▸ **EXERCISE DESCRIPTION**:
After finding the line containing "Task: Click the 'Stretchy' scale label" below, please output that line and each following one through the line containing "Click the notification bell icon", exactly as written.

Saved entries:
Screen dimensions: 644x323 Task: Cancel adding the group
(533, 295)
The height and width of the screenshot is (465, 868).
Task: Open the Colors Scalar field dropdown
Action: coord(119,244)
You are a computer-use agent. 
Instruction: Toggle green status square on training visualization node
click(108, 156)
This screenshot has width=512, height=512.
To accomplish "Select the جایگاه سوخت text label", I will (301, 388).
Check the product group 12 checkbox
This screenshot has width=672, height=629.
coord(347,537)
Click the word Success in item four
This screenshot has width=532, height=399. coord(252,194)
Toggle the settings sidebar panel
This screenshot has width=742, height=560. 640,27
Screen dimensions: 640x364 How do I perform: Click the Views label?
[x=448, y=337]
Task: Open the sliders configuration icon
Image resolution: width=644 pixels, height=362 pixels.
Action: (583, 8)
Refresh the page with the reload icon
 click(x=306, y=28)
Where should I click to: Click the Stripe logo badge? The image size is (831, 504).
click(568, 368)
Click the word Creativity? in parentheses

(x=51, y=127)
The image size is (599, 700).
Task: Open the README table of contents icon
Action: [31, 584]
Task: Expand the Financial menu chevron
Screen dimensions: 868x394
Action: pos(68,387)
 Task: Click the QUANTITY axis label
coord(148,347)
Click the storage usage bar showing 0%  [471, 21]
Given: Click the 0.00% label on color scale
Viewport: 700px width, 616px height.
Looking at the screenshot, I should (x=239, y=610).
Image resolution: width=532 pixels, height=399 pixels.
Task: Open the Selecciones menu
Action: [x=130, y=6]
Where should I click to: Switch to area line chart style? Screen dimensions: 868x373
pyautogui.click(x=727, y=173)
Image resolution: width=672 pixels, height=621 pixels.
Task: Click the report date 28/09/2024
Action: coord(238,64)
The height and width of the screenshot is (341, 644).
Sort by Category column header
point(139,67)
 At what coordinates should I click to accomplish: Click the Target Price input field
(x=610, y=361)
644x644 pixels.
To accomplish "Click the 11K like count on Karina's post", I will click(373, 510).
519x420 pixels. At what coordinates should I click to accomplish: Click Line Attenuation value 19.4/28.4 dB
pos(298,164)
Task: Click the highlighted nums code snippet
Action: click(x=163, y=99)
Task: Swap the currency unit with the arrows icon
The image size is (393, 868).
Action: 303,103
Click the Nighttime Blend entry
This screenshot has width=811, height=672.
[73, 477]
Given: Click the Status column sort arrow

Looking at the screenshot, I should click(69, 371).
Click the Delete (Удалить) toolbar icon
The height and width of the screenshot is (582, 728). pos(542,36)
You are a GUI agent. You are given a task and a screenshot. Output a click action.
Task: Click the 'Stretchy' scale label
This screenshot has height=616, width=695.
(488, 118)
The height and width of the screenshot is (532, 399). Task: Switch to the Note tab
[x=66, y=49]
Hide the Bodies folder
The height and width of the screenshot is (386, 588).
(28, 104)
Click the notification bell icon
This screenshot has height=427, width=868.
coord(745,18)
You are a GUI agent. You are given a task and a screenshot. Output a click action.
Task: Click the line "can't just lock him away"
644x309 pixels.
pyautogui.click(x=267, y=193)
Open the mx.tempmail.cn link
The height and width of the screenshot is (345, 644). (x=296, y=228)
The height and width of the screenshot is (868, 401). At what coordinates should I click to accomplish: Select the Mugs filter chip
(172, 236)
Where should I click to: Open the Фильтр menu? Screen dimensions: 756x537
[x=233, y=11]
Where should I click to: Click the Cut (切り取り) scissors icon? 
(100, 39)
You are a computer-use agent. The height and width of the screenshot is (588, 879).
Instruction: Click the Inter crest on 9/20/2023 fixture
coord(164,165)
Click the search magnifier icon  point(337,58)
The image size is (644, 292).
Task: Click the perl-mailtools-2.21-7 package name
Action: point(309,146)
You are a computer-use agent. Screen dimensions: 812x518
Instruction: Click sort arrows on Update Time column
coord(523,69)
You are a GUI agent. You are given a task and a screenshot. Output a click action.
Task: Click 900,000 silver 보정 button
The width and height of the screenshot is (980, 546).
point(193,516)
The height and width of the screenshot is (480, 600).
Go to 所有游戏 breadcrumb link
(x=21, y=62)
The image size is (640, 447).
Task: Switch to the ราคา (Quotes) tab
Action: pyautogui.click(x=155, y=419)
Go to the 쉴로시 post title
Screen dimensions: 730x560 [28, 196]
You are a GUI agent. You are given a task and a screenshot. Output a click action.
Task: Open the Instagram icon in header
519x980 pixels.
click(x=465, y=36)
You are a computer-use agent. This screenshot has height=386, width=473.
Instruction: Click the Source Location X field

▸ **SOLVED EXERCISE**:
Task: Click the 'Stretchy' scale label
This screenshot has height=616, width=695.
(488, 118)
The height and width of the screenshot is (532, 399). Task: Switch to the Note tab
[x=66, y=49]
Hide the Bodies folder
The height and width of the screenshot is (386, 588).
(28, 104)
Click the notification bell icon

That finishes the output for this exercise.